[[ SUPPLIED DATA, beginning ]]

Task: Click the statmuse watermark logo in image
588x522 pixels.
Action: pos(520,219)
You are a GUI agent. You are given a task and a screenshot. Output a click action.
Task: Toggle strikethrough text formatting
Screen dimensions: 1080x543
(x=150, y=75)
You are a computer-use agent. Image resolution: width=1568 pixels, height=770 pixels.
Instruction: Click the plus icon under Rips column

[[ SUPPLIED DATA, end ]]
[[ SUPPLIED DATA, beginning ]]

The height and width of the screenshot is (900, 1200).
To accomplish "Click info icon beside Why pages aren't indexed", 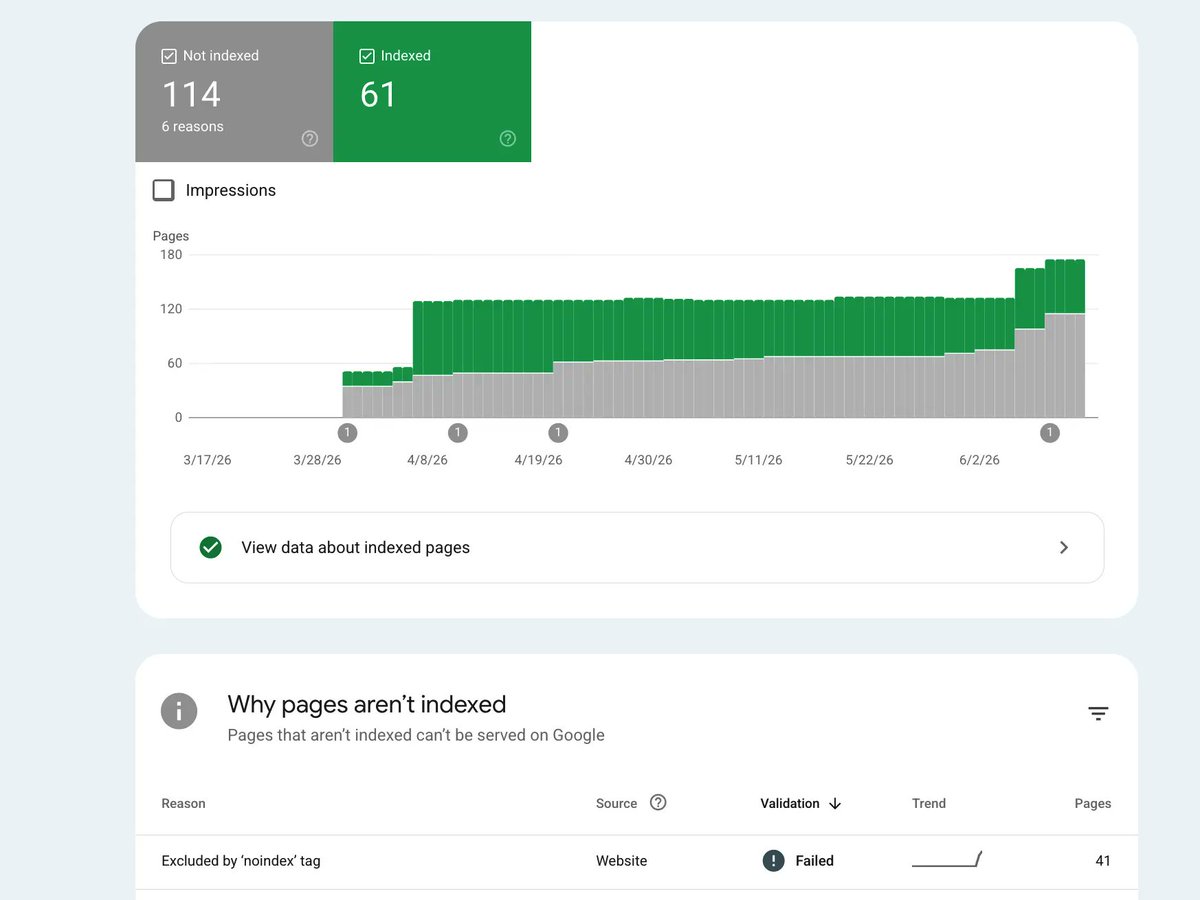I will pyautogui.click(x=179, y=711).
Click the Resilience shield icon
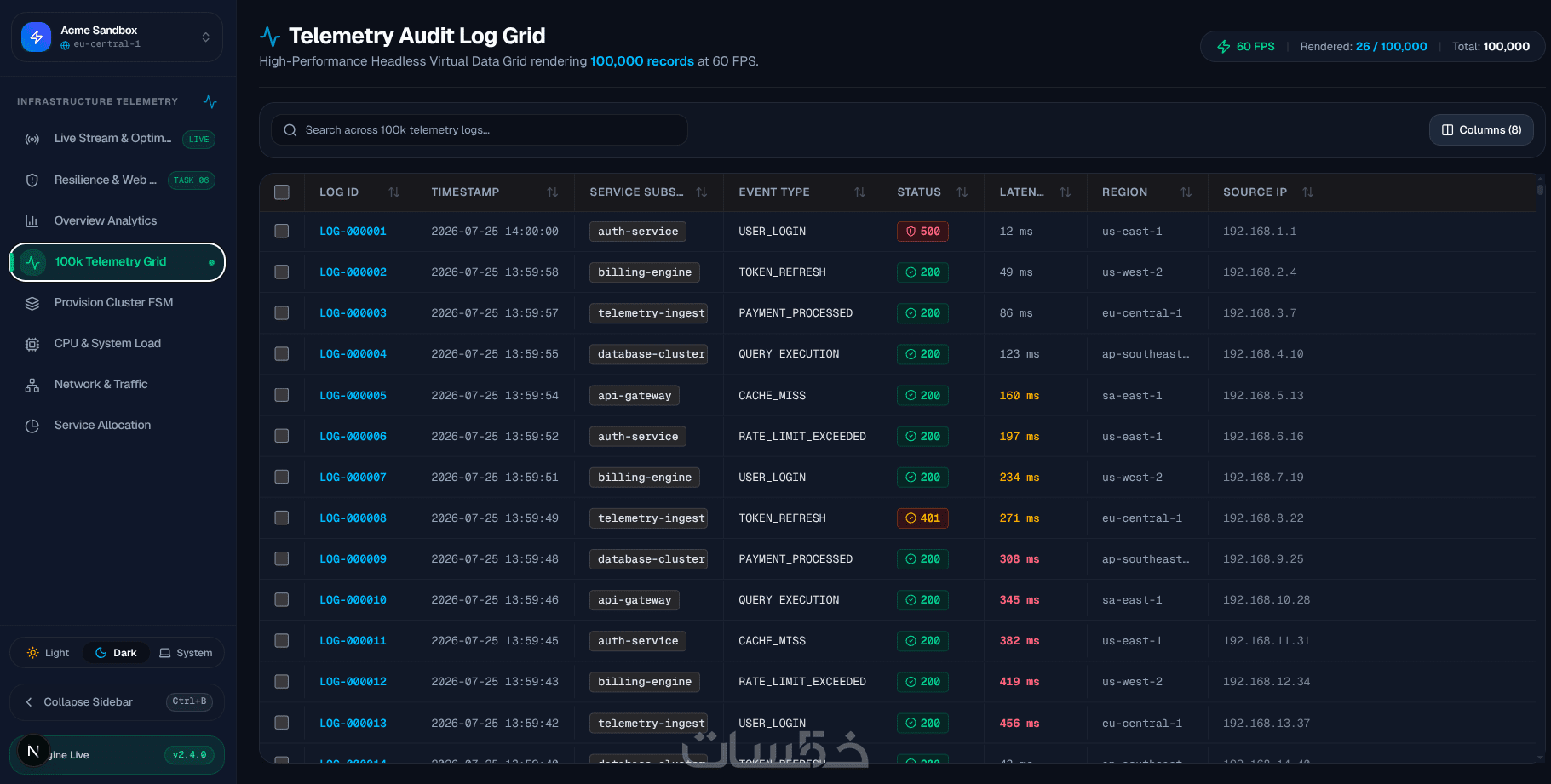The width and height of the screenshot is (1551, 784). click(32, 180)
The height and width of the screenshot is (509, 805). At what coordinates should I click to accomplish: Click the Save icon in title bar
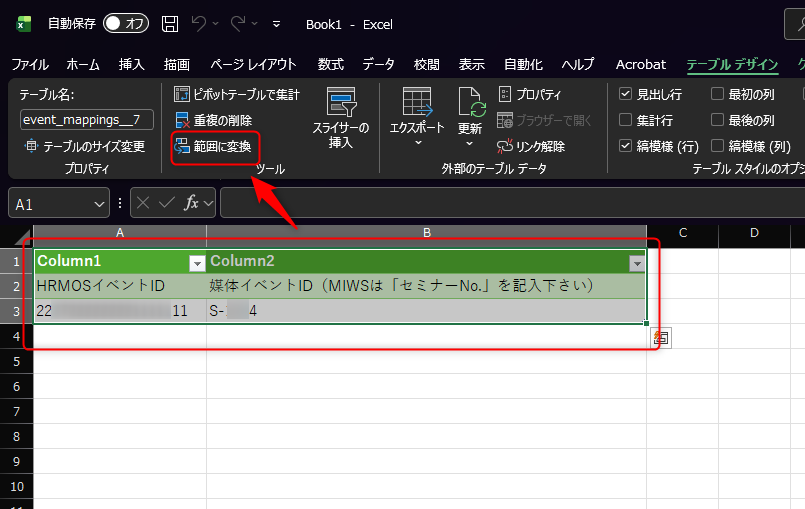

[[ SUPPLIED DATA, end ]]
[[ SUPPLIED DATA, beginning ]]

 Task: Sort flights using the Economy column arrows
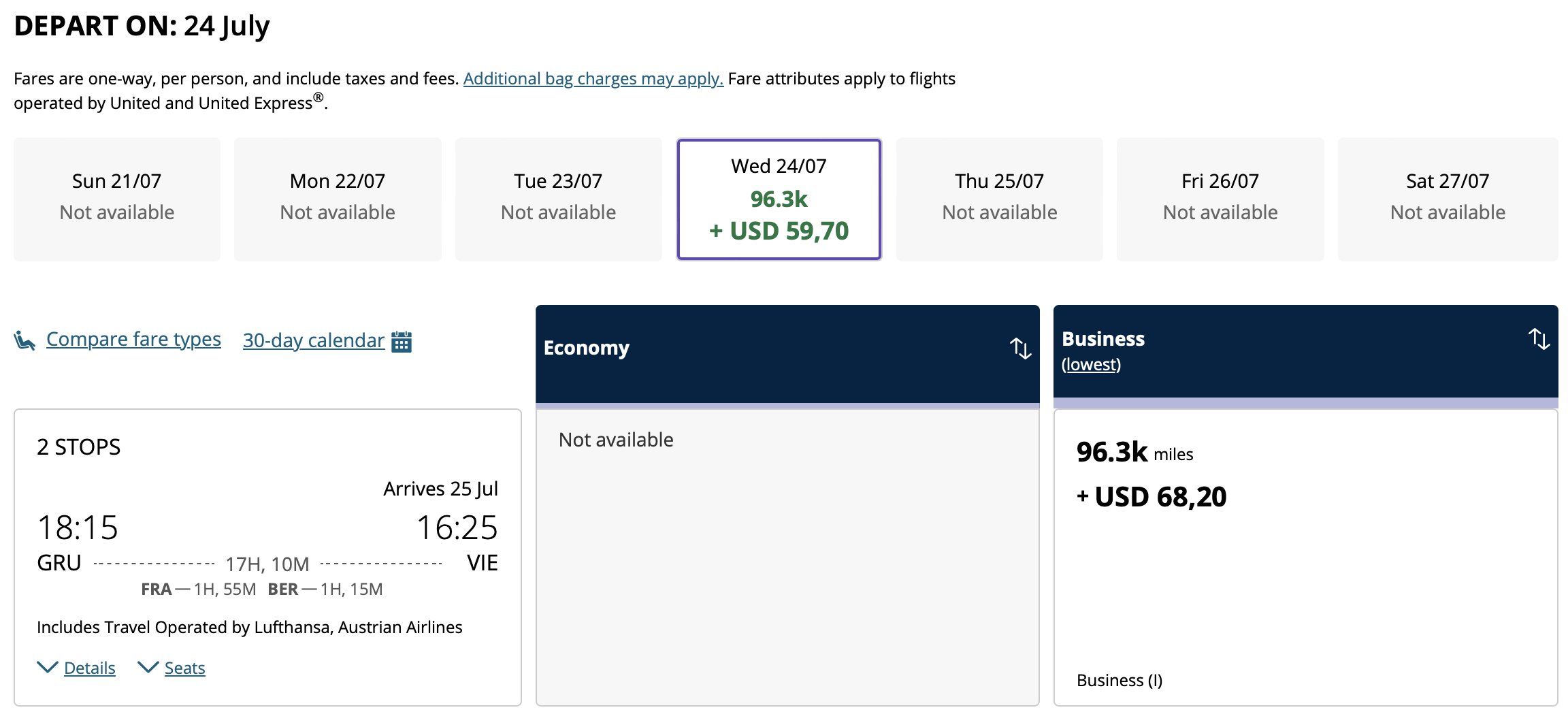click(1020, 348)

[[ SUPPLIED DATA, end ]]

**TASK:** Retype exactly the span of lines from the one with "Task: Click the" through the one with "Instruction: Click the"; include both ends and omit the rest of the material.

**SOLUTION TO THE EXERCISE:**
Task: Click the statmuse watermark logo in image
588x522 pixels.
Action: pos(520,219)
You are a GUI agent. You are given a task and a screenshot. Output a click action.
Task: Toggle strikethrough text formatting
Screen dimensions: 1080x543
(x=150, y=75)
You are a computer-use agent. Image resolution: width=1568 pixels, height=770 pixels.
Instruction: Click the plus icon under Rips column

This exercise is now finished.